- _Task inputs_:
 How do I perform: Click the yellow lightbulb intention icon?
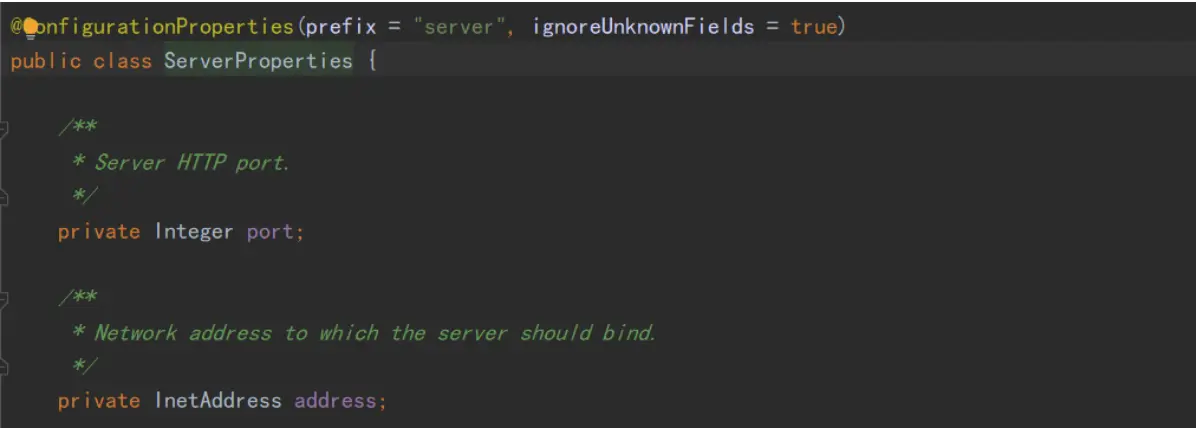click(x=31, y=29)
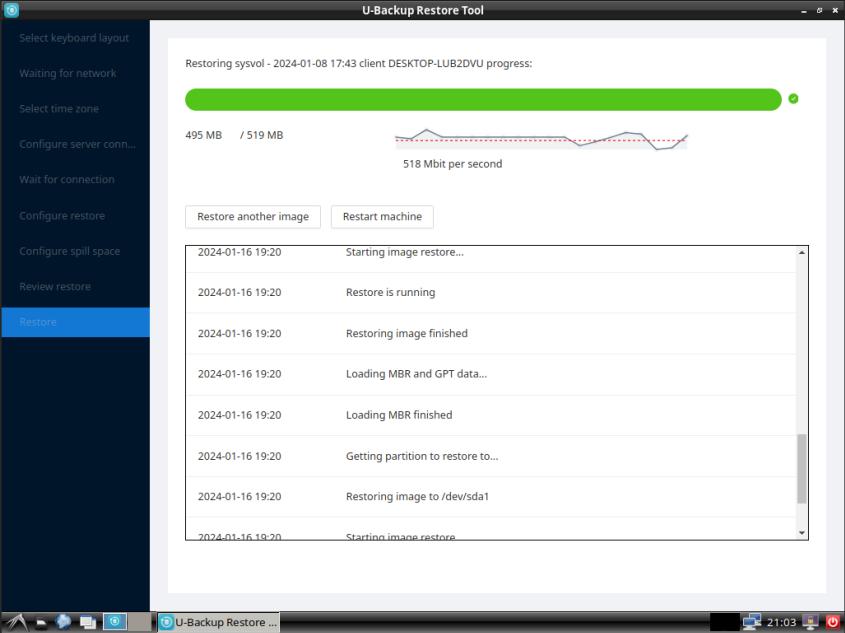Click the desktop pager icon in the taskbar

tap(86, 621)
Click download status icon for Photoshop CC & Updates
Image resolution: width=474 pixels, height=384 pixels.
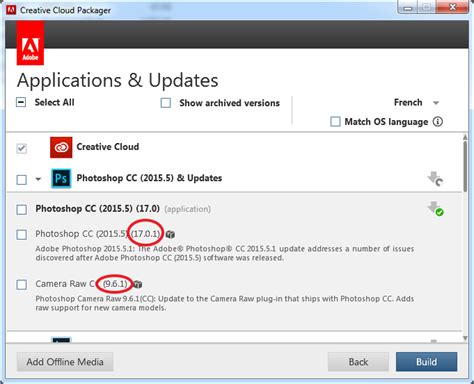coord(435,179)
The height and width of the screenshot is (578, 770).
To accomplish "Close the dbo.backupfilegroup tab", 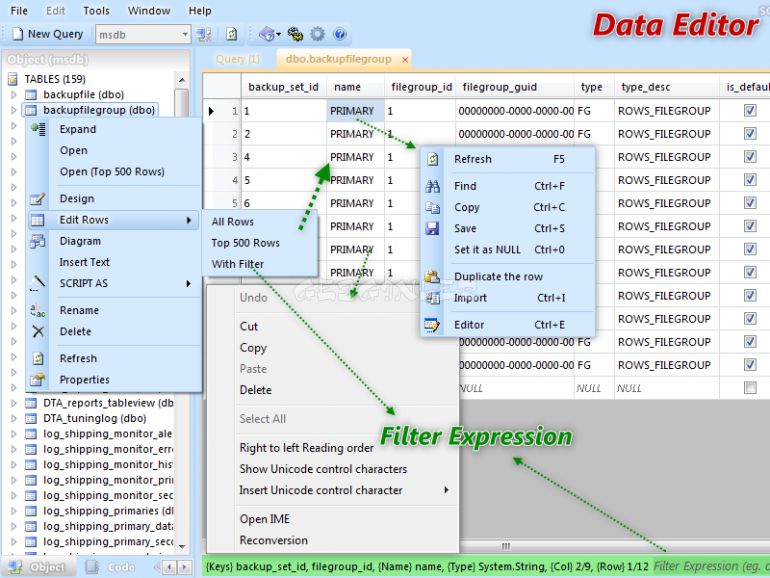I will pos(405,60).
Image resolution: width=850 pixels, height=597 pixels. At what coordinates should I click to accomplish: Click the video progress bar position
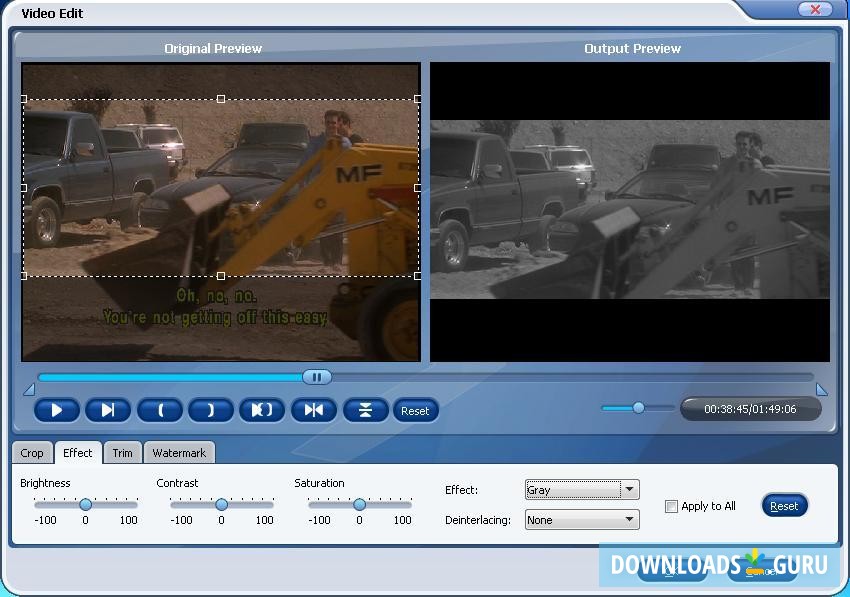click(317, 377)

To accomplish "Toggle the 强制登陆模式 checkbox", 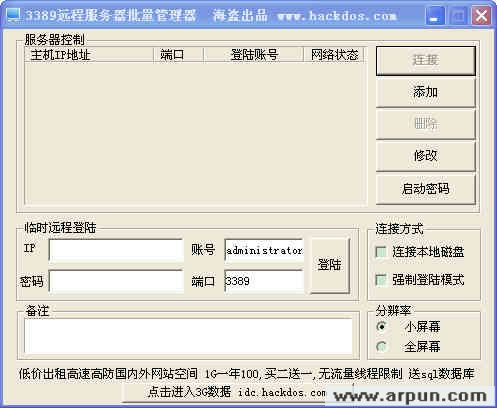I will coord(381,280).
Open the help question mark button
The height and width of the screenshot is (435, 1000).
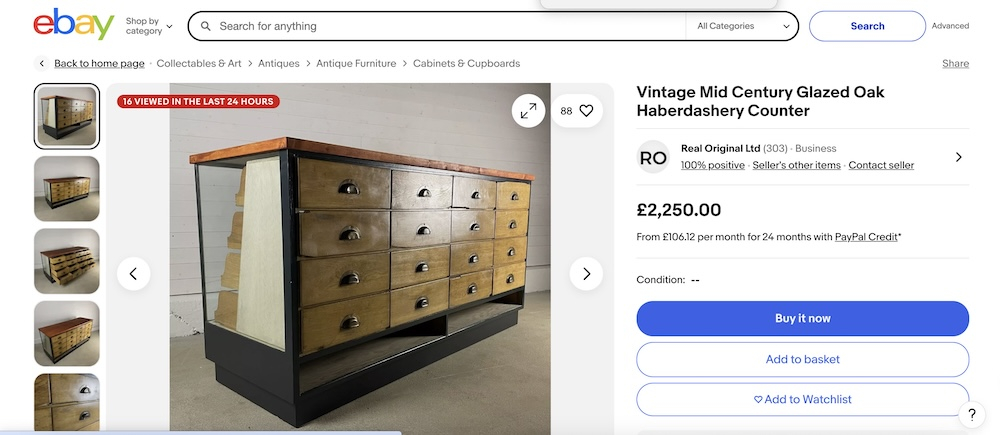[972, 415]
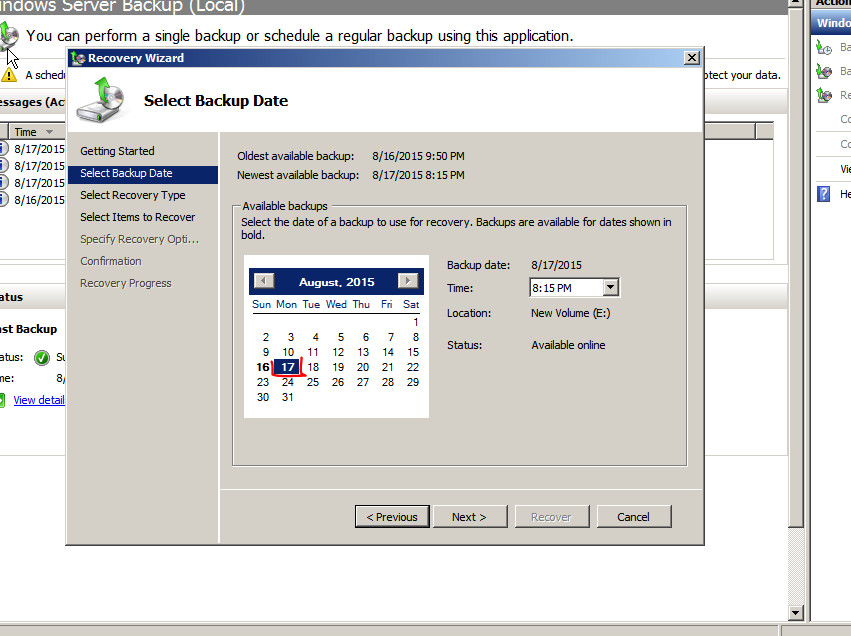Screen dimensions: 851x636
Task: Close the Recovery Wizard dialog
Action: 691,58
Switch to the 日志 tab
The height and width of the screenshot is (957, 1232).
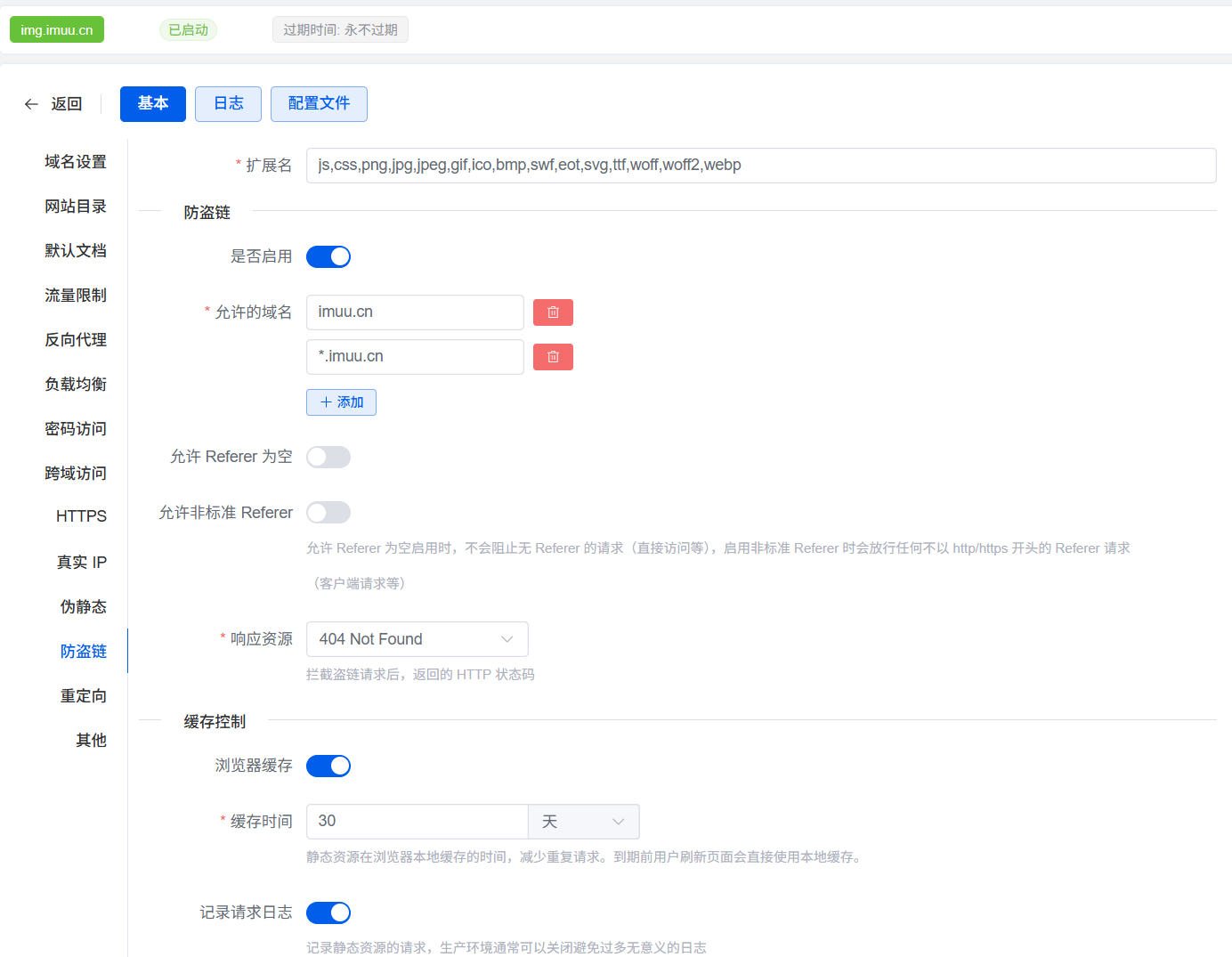coord(228,104)
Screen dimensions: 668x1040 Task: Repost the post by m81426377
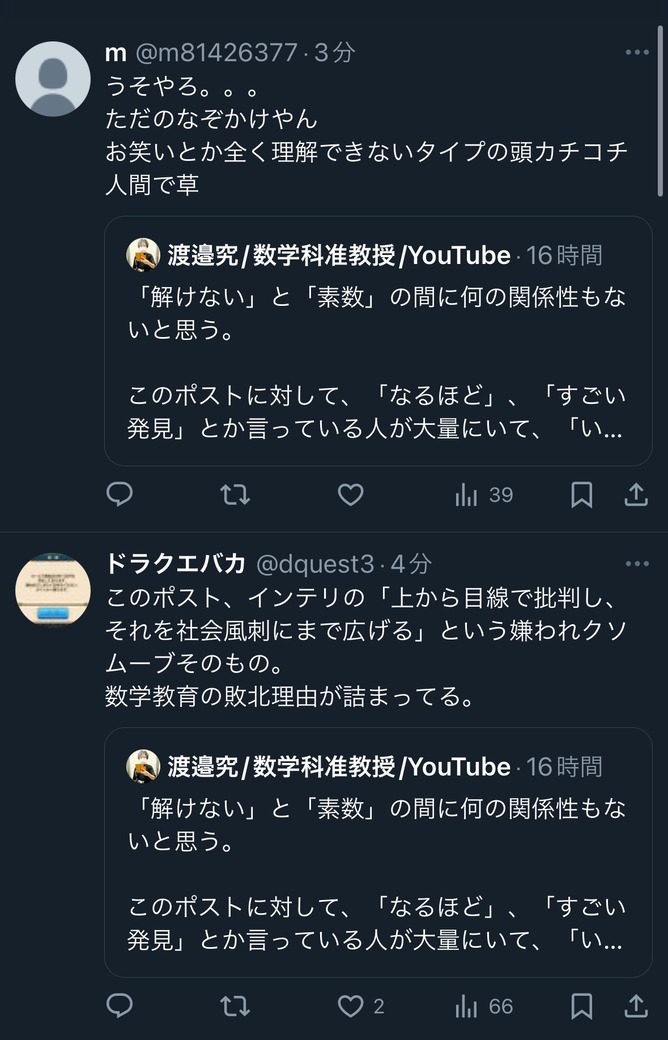point(235,494)
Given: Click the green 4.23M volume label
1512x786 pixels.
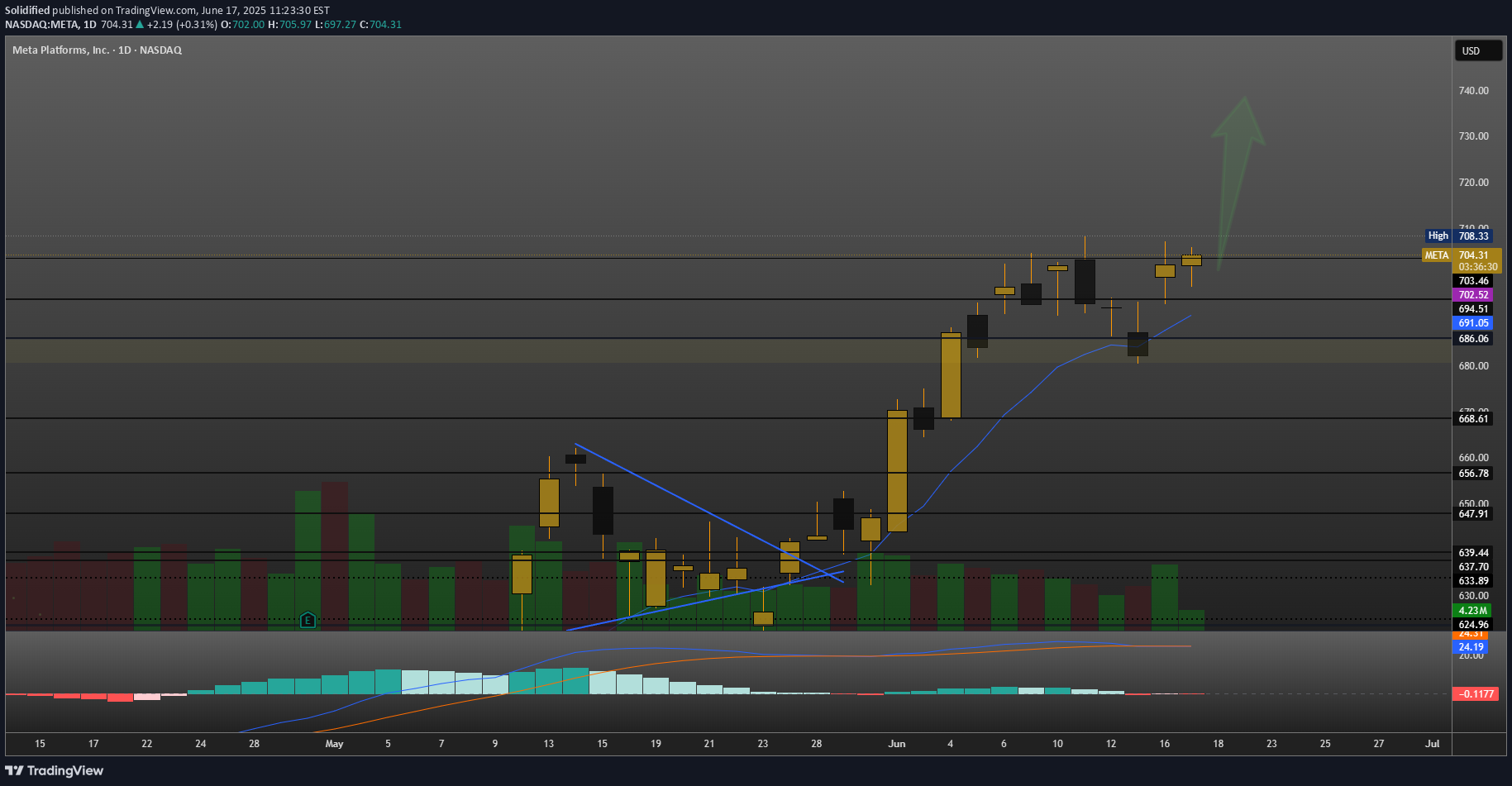Looking at the screenshot, I should point(1472,611).
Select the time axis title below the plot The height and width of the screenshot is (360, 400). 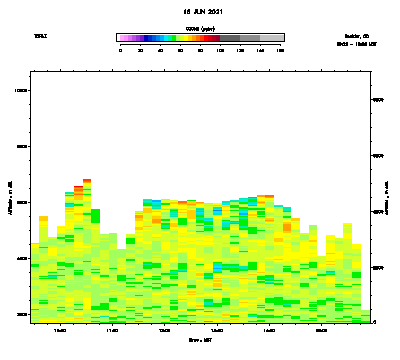coord(200,340)
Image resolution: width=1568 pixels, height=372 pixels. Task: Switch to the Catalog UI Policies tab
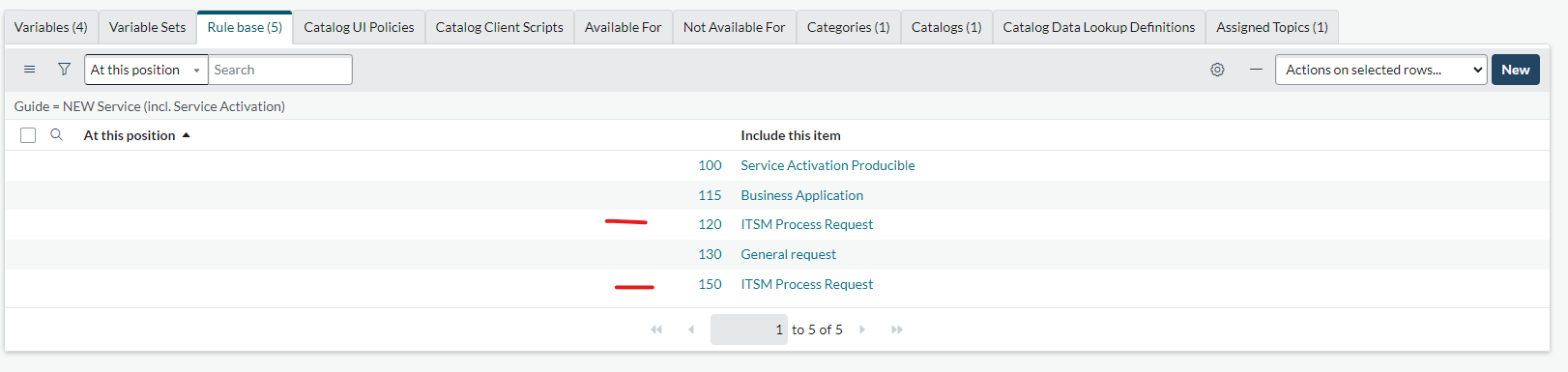coord(359,27)
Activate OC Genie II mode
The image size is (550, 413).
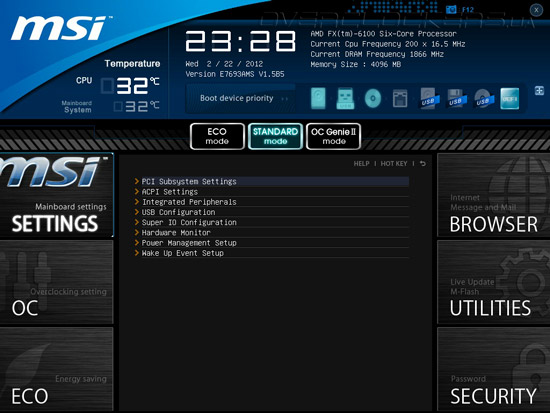pos(333,136)
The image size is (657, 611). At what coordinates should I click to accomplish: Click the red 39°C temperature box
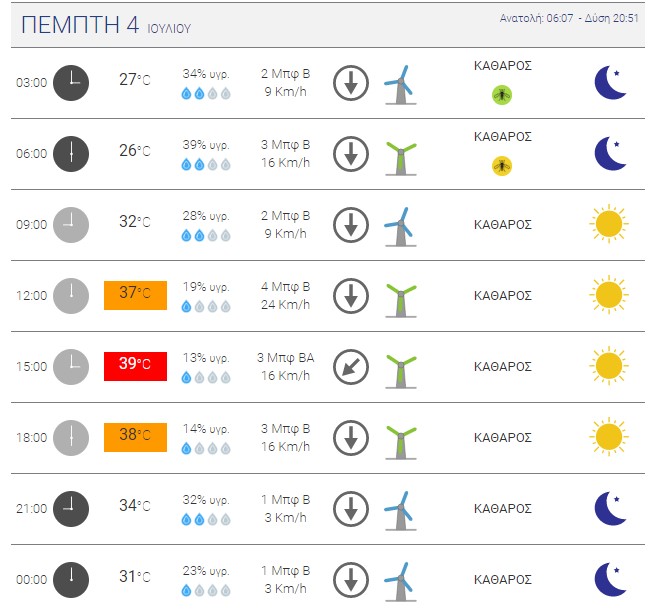(x=135, y=365)
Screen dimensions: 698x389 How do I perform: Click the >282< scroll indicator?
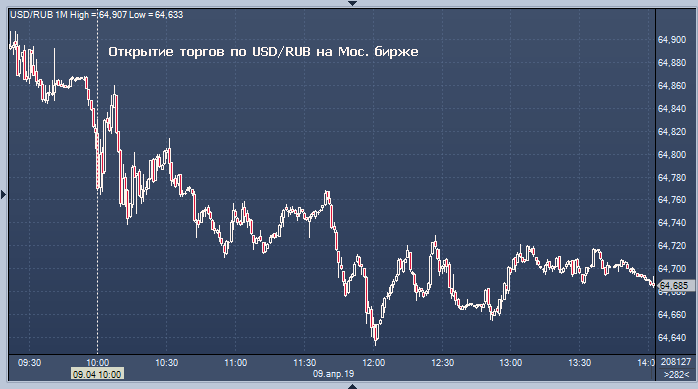coord(676,374)
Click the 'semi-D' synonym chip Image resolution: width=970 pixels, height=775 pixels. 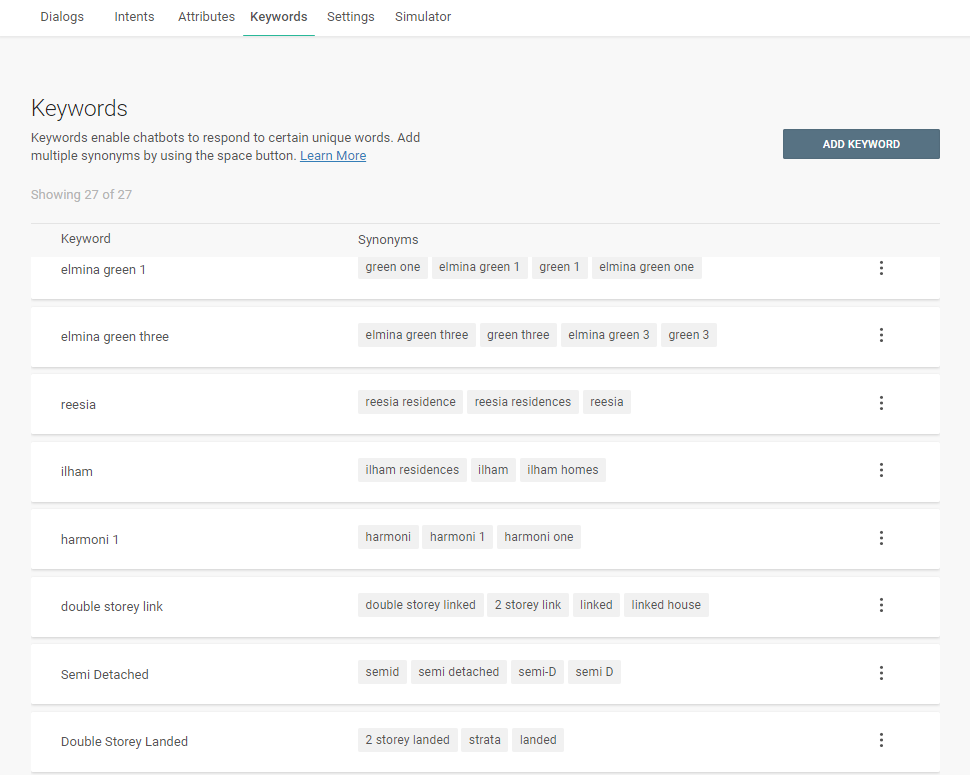point(537,672)
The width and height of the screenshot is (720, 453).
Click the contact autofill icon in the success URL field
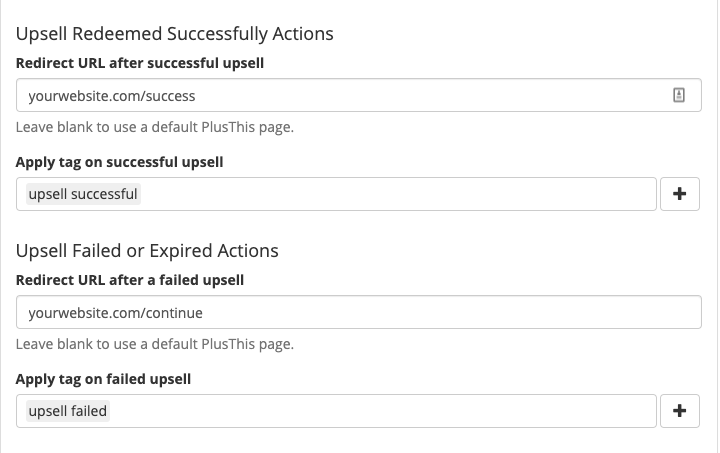(679, 95)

- _Work to be completed_:
Extract every line of the material above that contains the word "Switch".

- _Finished exercise_:
Switch to the 日志 tab
Image resolution: width=1568 pixels, height=372 pixels. Task: Switch to the Catalog UI Policies tab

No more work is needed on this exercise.